Dimensions: height 290 mm, width 205 mm
Copyright: Rijks Museum: Open Domain
Curator: "Gallerie des Modes," dating from around 1784. We're looking at an elegant figure captured in watercolor by Nicolas Dupin, a testament to the era's fascination with fashion and social presentation. It resides here at the Rijksmuseum. Editor: Isn't it wonderfully weird? Her posture is so rigid and almost doll-like, yet the color palette is surprisingly soft and muted. I can’t help but smile! There is a certain gentleness, a touch of satire, maybe? Curator: The satire lies in the exaggerated silhouette, conforming to then-contemporary standards of beauty, which privileged artifice and overt display of status. That's reflected in that gravity-defying headwear. What do you read into her turned back? Editor: Oh, I think that turned back only adds to the humor. Like she's about to step into some grand misunderstanding! And the textures – all that frill – feel opulent and restrained. The cane just seems to add to a sort of, what would you say? Distant air? Curator: Certainly, these details reflect the hierarchical structures of 18th-century French society. Fashion was rigorously dictated, class-stratified, and gendered. This lady is signaling her adherence to, or perhaps, her subversion of those rules. It also alludes to a larger conversation on colonial trade through textiles and accessories. Editor: So much weight in a little sketch. And even though it feels incredibly detached from today's fashion scene, I love seeing the small similarities. In what the artist captures as precious. What do you suppose someone from that time seeing something similar today, even only through the internet, would feel? Curator: I would guess perhaps something akin to recognizing echoes of our past, yet viewing through the ever-present gaze of contemporary social structures and historical awareness. Editor: Yes! Even just to notice all these complex undertones swirling beneath something so seemingly frivolous. This piece makes me think differently, for sure. Curator: Indeed. It’s a reminder that even seemingly superficial aspects of culture are deeply intertwined with socio-political forces.

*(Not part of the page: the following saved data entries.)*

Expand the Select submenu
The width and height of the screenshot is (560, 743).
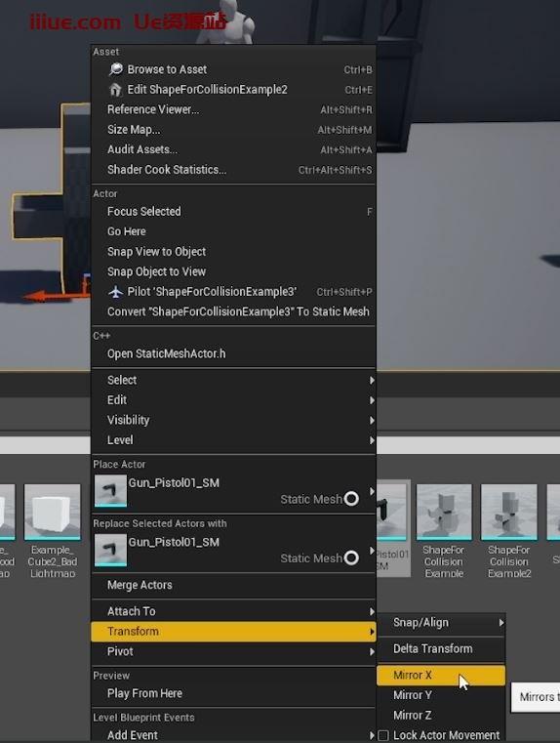[x=234, y=380]
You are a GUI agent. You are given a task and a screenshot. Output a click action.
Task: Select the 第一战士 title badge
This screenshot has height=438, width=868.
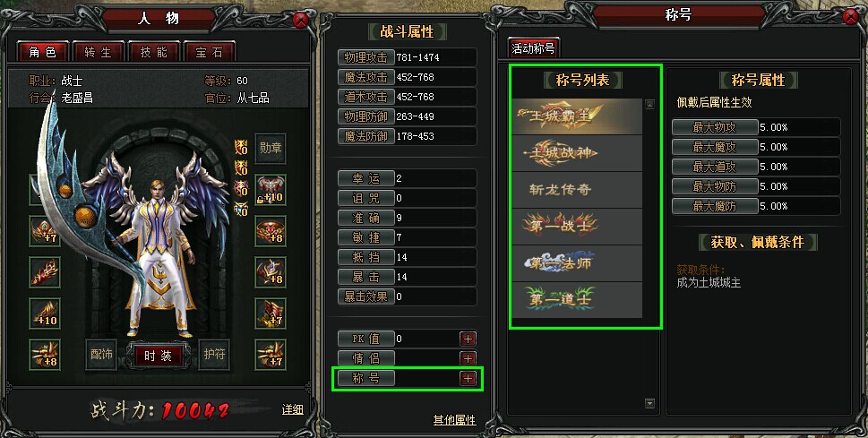click(577, 227)
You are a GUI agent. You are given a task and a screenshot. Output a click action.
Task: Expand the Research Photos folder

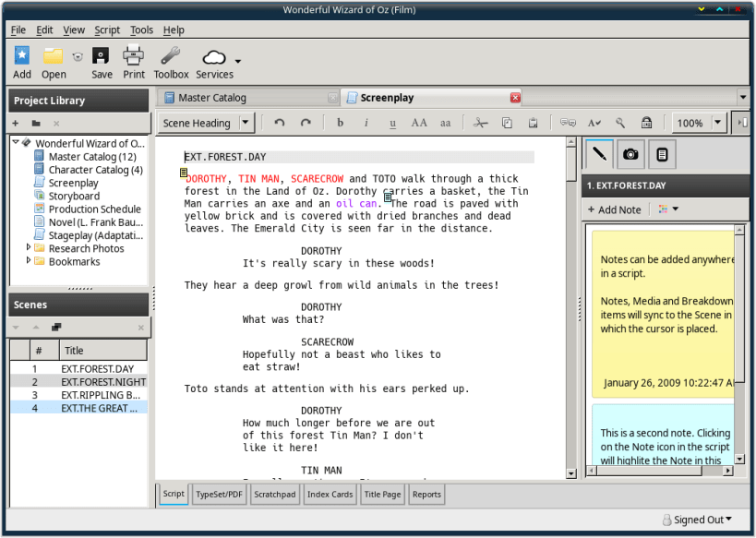click(x=29, y=248)
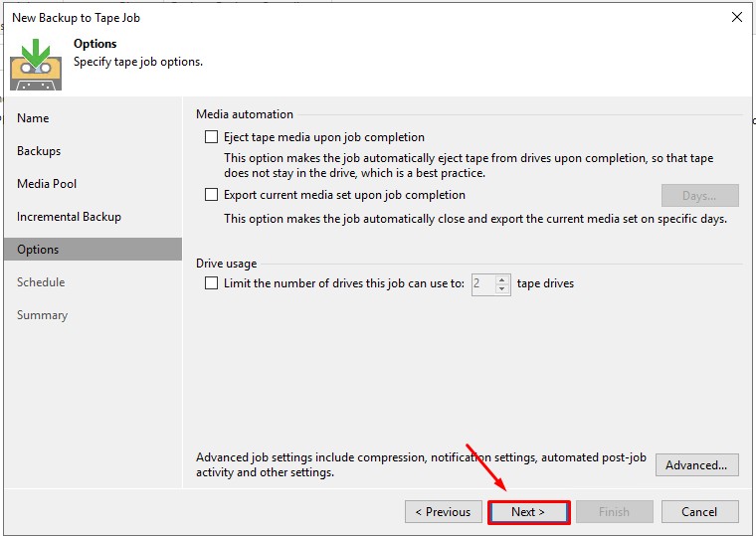The height and width of the screenshot is (536, 756).
Task: Click the tape backup wizard icon
Action: 36,63
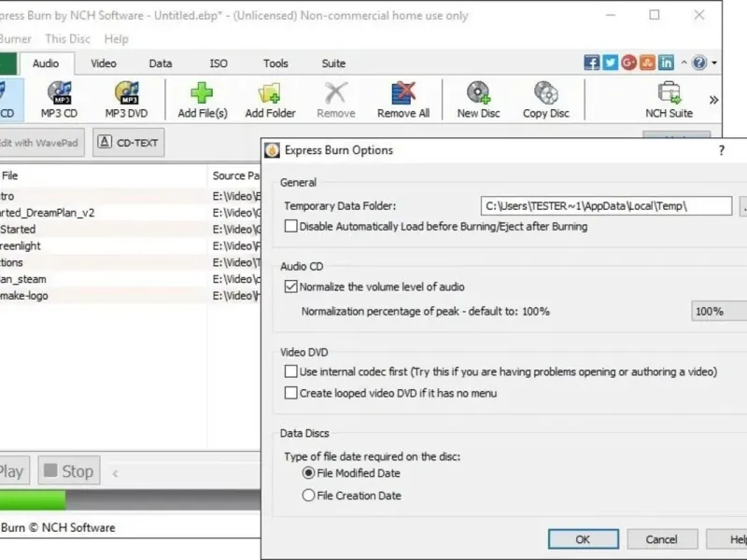
Task: Tick Create looped video DVD checkbox
Action: pyautogui.click(x=290, y=393)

In 1778 two young publishers tapped a previously undiscovered market with the launch of a series entitled Gallerie des Modes, which responded to the growing demand among Parisians for fashion news. Initially featuring only hairstyles, the series’ illustrations were later extended to include complete outfits to cater to its audience. These showed figures from head to toe. All ranks of French society were represented in a wide variety of fashionable clothes, from the simple negligée 1 to the robe à la polonaise 2 3, the robe à l’anglaise 4 and the occasional smart gentleman’s suit.